Thursday, October 11, 2007

Fieldwork - Day 1

So I finally got an internet connection in the middle of the gammadoelas! Yay! Besides the fact that I was going mildly crazy fter 2 weeks without my email, I had a few situations back home to sort out. The university is great at creating admin.

So for the first 10 days or so I kept a kind of diary of what was going on, so I figured I might as well post it. No photos just yet I'm afraid, basically this place is just wet and cold and rainy and miserable, and occasionally so hot and humid you want to keel over and pass out.

Here is day 1:

So I stayed behind to finish getting everything ready and drove up one the Thursday in the gigantic 4 x 4. It was a horrible day, pouring with rain and freezing cold. I also got the news from the zoo that they weren’t happy giving me sheep blood, which is a problem. The drive was relatively uneventful. Besides the handbrake refusing to go down at one stage and the steering going ballistic every time I passed a truck, the car was pretty good. Not as powerful as my little Jetta, but few are!

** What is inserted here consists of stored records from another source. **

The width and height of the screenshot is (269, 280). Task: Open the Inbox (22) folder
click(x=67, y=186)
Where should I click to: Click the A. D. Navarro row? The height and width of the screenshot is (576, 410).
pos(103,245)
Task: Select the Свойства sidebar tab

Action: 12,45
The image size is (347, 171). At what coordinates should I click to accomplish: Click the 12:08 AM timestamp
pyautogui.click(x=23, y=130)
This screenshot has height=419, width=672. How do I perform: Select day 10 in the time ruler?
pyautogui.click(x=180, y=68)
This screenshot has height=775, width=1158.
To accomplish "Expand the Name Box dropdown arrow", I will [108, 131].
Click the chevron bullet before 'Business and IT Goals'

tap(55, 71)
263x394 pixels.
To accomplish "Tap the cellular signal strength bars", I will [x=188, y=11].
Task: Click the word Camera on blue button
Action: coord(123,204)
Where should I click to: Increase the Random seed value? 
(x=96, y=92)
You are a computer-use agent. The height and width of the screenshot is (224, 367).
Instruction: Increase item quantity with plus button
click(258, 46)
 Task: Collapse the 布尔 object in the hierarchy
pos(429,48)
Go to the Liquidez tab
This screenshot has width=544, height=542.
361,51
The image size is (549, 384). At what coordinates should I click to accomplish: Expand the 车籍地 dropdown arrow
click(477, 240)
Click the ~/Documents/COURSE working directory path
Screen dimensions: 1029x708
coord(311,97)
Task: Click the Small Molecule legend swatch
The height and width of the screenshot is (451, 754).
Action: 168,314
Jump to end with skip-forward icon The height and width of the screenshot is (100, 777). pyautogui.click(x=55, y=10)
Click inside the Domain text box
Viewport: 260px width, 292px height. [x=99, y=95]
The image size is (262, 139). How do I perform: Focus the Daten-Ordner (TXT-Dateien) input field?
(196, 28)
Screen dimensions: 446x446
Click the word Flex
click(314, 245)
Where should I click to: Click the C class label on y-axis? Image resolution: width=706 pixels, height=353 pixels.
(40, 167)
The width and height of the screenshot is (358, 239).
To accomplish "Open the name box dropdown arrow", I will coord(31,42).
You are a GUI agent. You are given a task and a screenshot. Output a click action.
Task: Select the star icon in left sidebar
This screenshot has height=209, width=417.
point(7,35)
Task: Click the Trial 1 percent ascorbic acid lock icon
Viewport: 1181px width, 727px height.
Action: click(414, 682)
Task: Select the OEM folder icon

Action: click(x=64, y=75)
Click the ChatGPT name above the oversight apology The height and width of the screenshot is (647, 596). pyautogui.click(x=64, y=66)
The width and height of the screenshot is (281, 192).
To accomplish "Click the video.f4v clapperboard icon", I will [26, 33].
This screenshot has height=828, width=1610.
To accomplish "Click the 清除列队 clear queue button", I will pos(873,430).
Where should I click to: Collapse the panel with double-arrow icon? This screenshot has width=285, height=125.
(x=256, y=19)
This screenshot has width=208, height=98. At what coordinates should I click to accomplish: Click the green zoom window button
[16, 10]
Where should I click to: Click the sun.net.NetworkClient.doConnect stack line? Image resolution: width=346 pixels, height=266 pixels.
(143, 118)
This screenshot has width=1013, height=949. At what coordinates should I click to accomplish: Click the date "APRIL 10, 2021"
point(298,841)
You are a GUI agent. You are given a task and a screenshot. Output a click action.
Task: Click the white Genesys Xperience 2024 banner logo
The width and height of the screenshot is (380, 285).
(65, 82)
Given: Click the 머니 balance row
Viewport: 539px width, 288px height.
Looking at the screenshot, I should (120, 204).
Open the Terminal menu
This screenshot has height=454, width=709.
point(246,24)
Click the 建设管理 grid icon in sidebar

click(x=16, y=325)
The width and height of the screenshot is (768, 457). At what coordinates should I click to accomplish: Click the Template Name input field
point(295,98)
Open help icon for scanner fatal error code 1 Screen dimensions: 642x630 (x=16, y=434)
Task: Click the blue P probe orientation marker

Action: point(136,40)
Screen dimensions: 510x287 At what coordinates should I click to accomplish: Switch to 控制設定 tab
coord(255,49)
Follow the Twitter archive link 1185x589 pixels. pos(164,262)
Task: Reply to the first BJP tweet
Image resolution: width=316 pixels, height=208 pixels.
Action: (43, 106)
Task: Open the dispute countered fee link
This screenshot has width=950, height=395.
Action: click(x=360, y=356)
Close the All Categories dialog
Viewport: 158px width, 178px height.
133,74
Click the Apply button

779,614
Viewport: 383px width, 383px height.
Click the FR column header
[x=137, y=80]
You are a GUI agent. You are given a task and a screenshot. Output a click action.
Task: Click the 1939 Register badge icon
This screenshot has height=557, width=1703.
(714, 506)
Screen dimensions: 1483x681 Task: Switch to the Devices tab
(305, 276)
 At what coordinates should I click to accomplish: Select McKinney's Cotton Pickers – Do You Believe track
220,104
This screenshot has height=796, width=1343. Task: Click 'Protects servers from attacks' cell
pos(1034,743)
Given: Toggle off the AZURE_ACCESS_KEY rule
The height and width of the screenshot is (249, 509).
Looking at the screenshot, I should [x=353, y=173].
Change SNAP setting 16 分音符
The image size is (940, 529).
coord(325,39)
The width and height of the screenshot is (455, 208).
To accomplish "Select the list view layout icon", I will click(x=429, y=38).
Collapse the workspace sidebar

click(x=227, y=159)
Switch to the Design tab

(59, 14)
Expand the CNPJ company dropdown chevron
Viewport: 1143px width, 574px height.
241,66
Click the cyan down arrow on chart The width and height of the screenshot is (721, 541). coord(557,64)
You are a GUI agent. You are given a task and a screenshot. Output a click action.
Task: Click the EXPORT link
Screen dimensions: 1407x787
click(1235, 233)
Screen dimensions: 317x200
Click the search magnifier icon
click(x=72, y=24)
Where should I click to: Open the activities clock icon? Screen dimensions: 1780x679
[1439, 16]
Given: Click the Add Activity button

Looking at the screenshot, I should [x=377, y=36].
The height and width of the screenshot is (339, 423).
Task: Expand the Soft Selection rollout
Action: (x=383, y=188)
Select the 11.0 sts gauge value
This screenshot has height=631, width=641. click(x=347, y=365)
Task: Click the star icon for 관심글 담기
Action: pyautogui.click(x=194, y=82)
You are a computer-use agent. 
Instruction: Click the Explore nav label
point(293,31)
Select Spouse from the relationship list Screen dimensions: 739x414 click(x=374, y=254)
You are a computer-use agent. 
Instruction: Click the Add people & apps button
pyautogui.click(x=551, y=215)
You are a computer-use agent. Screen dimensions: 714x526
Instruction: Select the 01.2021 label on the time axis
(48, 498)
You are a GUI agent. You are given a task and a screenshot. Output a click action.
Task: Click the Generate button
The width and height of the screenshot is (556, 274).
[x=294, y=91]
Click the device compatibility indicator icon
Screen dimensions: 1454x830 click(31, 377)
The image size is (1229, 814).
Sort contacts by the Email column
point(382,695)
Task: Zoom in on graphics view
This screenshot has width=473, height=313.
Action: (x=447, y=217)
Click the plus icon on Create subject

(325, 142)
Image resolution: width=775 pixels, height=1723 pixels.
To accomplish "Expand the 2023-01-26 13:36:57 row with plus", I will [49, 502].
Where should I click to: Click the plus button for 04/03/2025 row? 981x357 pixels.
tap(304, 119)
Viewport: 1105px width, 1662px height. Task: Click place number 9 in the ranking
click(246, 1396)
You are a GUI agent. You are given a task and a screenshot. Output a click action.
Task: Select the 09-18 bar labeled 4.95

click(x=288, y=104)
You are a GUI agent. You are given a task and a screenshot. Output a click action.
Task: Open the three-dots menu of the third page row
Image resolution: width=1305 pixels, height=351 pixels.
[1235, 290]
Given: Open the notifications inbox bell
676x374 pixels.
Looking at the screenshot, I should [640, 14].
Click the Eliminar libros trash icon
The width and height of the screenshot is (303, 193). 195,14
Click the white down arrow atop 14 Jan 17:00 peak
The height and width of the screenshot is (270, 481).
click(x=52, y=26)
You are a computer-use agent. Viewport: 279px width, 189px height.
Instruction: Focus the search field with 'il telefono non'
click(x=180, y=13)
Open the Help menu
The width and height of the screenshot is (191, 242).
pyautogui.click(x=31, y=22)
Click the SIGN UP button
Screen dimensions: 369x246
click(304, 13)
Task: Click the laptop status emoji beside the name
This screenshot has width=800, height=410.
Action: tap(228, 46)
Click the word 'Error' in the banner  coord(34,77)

On the way I stopped at the Zasm tunnel, right outside Watervalboven. It’s a tunnel for trains, built in the 1800s, by Paul Kruger or something. My history isn’t great. Anyway they had something like 2000 people – 1000 on either side of the mountain, tunnelling towards each other. The tunnel isn’t exactly straight, which makes me wonder if they nearly missed, making 2 parallel tunnels! Out of the 2000 they lost about 200 people either to rock-falls or malaria. It’s pretty amazing. The other thing is that steam trains used to go through there, and people would be walking through because it was the quickest way of getting from Watervalboven to Nelspruit. So they made a tiny little ‘room’ on the side of the tunnel, and if people heard a train they’d run and hide there. It must have been so scary!

Anyway, the reason I went there was because I recognised it as somewhere my parents had taken us when we were small. I have a vague memory of walking through it with my family and then walking back and having a picnic while Douglas and I tried to climb the rocks around the tunnel mouth. So driving past with Ingrid a couple of weeks before I got really excited, but we didn’t stop. So this time I took the opportunity to have a look around. The biggest change is that they have tour guides now. I went through with a guy called Ben who was really nice. Apparently the crime in the area was really bad, where you’d park on one side, be mugged in the tunnel and come back to find your car had been broken into. So eight of the unemployed people in Watervalboven made an arrangement with the police to run tours and look after the cars and stuff. It’s for a donation, which they don’t get to keep, they’re actually using it to raise funds for building a coffee shop and education centre or something. Once that happens they should be earning enough to get salaries. It was amazing to talk to Ben all about it. He said he has a little son just starting school now, and he often isn’t even able to give him school shoes. But there’s no work and he doesn’t want to go live in the towns again because he just gets sucked into crime – he’d rather rely on tips to look after his family. At the end he gave me a phone number and said if I come through again he’ll take me on a better tour, up to the top of the waterfall.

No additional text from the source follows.